Although the MajorityVoteClassifier implementation is very useful for demonstration purposes, we implemented a more sophisticated version of this majority vote classifier in scikit-learn based on the implementation in the first edition of this book. The ensemble classifier is available as sklearn.ensemble.VotingClassifier in scikit-learn version 0.17 and newer.

Using the majority voting principle to make predictions

Now it is time to put the MajorityVoteClassifier that we implemented in the previous section into action. But first, let's prepare a dataset that we can test it on. Since we are already familiar with techniques to load datasets from CSV files, we will take a shortcut and load the Iris dataset from scikit-learn's datasets module. Furthermore, we will only select two features, sepal width and petal length, to make the classification task more challenging for illustration purposes. Although our MajorityVoteClassifier generalizes to multiclass problems, we will only classify flower examples from the Iris-versicolor and Iris-virginica classes, with which we will compute the ROC AUC later. The code is as follows:

>>> from sklearn import datasets
>>> from sklearn.model_selection import train_test_split
>>> from sklearn.preprocessing import StandardScaler
>>> from sklearn.preprocessing import LabelEncoder
>>> iris = datasets.load_iris()
>>> X, y = iris.data[50:, [1, 2]], iris.target[50:]
>>> le = LabelEncoder()
>>> y = le.fit_transform(y)

Class membership probabilities from decision trees

Note that scikit-learn uses the predict_proba method (if applicable) to compute the ROC AUC score. In Chapter 3, A Tour of Machine Learning Classifiers Using scikit-learn, we saw how the class probabilities are computed in logistic regression models. In decision trees, the probabilities are calculated from a frequency vector that is created for each node at training time. The vector collects the frequency values of each class label computed from the class label distribution at that node. Then, the frequencies are normalized so that they sum up to 1. Similarly, the class labels of the k-nearest neighbors are aggregated to return the normalized class label frequencies in the k-nearest neighbors algorithm. Although the normalized probabilities returned by both the decision tree and k-nearest neighbors classifier may look similar to the probabilities obtained from a logistic regression model, we have to be aware that these are actually not derived from probability mass functions.

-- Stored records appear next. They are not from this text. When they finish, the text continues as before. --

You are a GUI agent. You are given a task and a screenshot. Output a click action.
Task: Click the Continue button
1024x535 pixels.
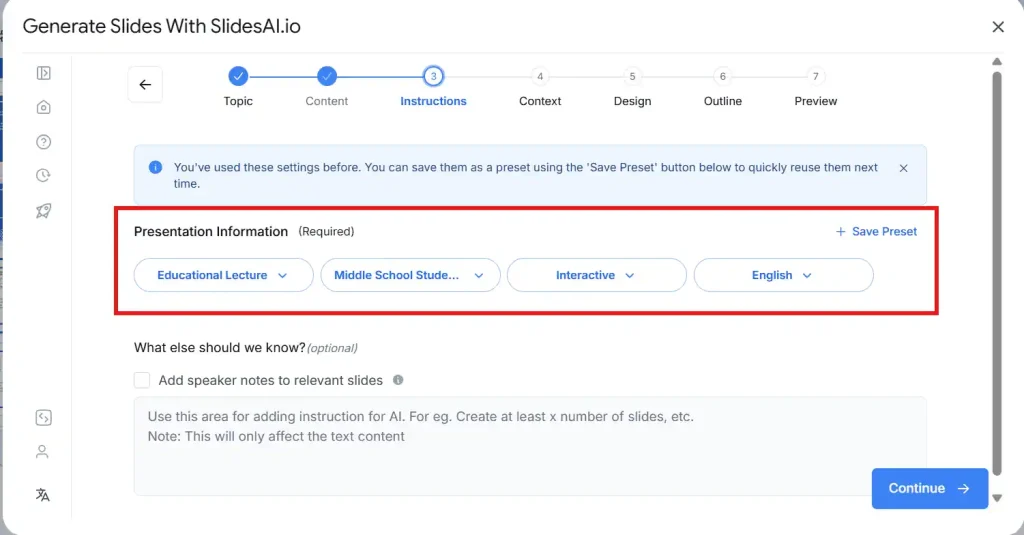(929, 488)
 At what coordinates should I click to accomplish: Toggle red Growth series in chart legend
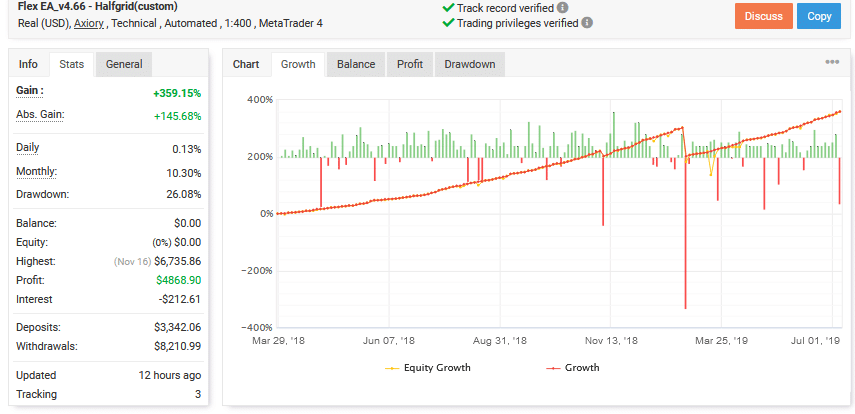pos(572,368)
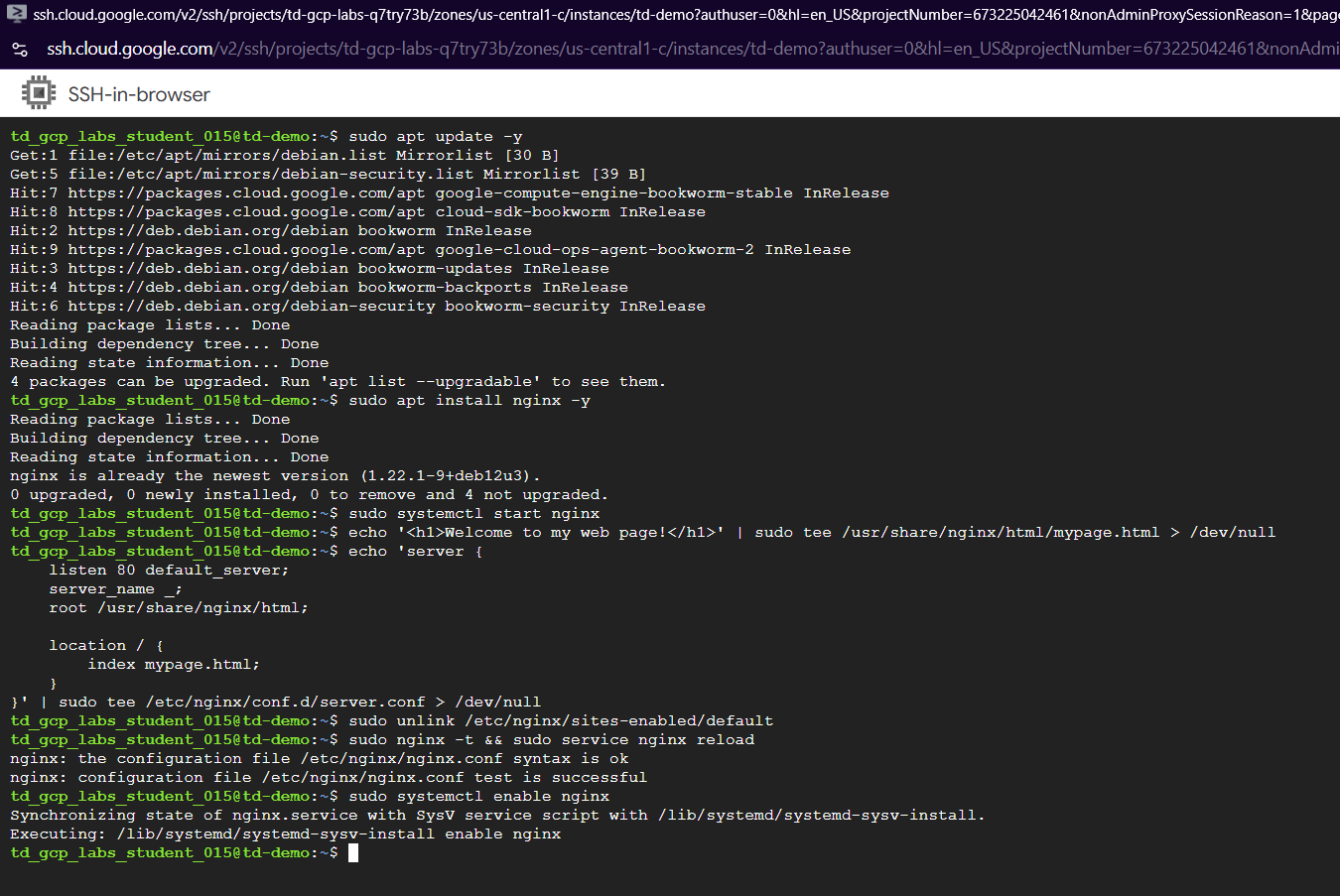Viewport: 1340px width, 896px height.
Task: Open the site information icon in address bar
Action: point(19,49)
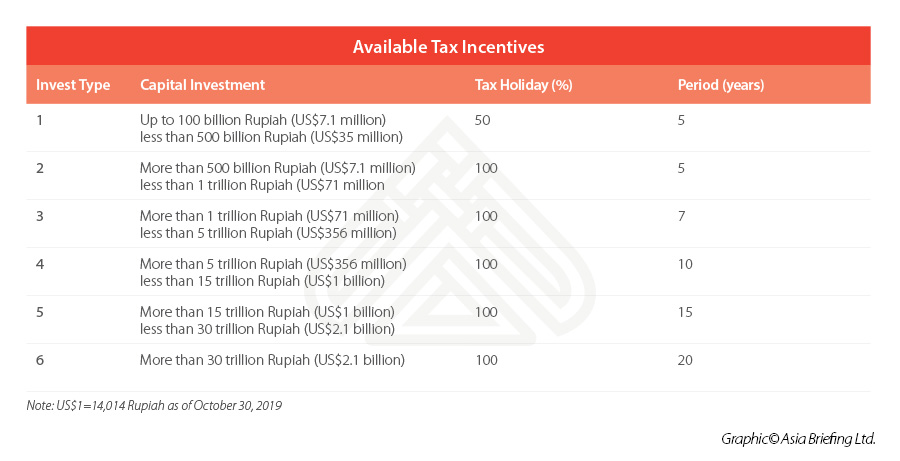The image size is (900, 461).
Task: Click the 7 years period value
Action: (x=681, y=216)

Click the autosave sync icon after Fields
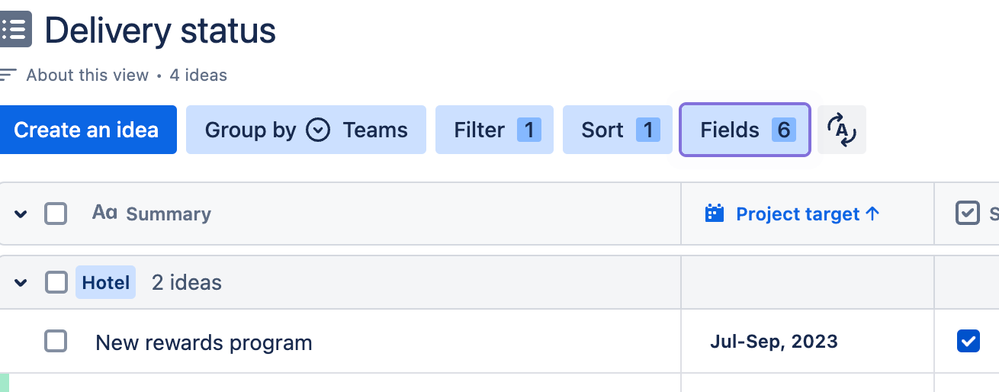pos(842,129)
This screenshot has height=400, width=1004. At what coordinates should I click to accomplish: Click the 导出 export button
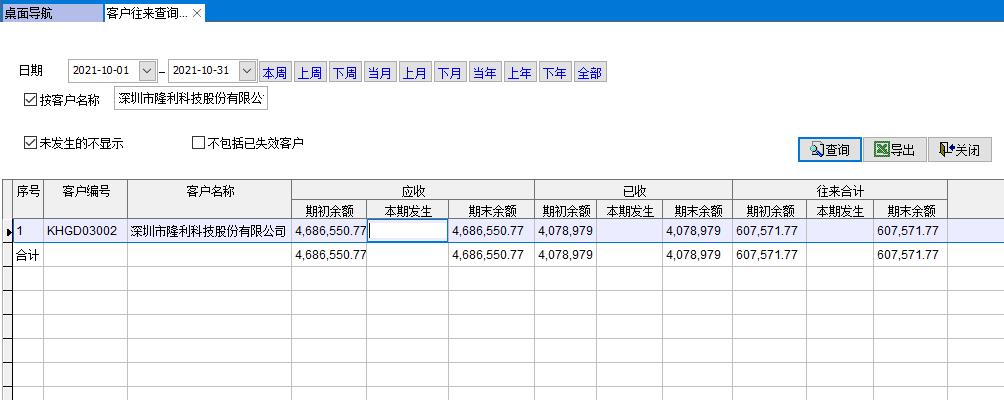pyautogui.click(x=894, y=150)
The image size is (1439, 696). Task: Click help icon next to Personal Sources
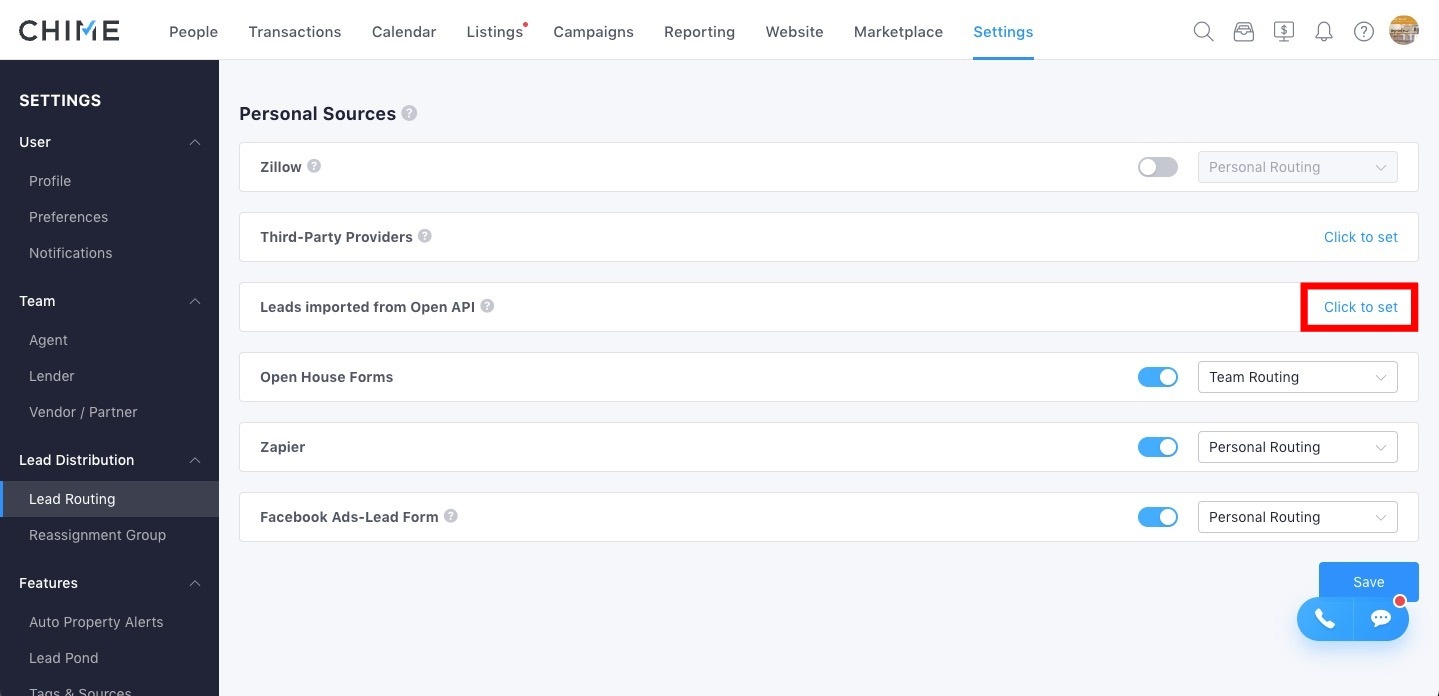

Next, we will split the Iris examples into 50 percent training and 50 percent test data:

>>> X_train, X_test, y_train, y_test =
...     train_test_split(X, y,
...                      test_size=0.5,
...                      random_state=1,
...                      stratify=y)

Using the training dataset, we now will train three different classifiers:

Logistic regression classifier
Decision tree classifier
k-nearest neighbors classifier

We will then evaluate the model performance of each classifier via 10-fold cross-validation on the training dataset before we combine them into an ensemble classifier:

>>> from sklearn.model_selection import cross_val_score
>>> from sklearn.linear_model import LogisticRegression
>>> from sklearn.tree import DecisionTreeClassifier
>>> from sklearn.neighbors import KNeighborsClassifier
>>> from sklearn.pipeline import Pipeline
>>> import numpy as np
>>> clf1 = LogisticRegression(penalty='l2',
...                           C=0.001,
...                           solver='lbfgs',
...                           random_state=1)
>>> clf2 = DecisionTreeClassifier(max_depth=1,
...                               criterion='entropy',
...                               random_state=0)
>>> clf3 = KNeighborsClassifier(n_neighbors=1,
...                             p=2,
...                             metric='minkowski')
>>> pipe1 = Pipeline([['sc', StandardScaler()],
...                   ['clf', clf1]])
>>> pipe3 = Pipeline([['sc', StandardScaler()],
...                   ['clf', clf3]])
>>> clf_labels = ['Logistic regression', 'Decision tree', 'KNN']
>>> print('10-fold cross validation:
')
>>> for clf, label in zip([pipe1, clf2, pipe3], clf_labels):
...     scores = cross_val_score(estimator=clf,
...                              X=X_train,
...                              y=y_train,
...                              cv=10,
...                              scoring='roc_auc')
...     print("ROC AUC: %0.2f (+/- %0.2f) [%s]"
...           % (scores.mean(), scores.std(), label))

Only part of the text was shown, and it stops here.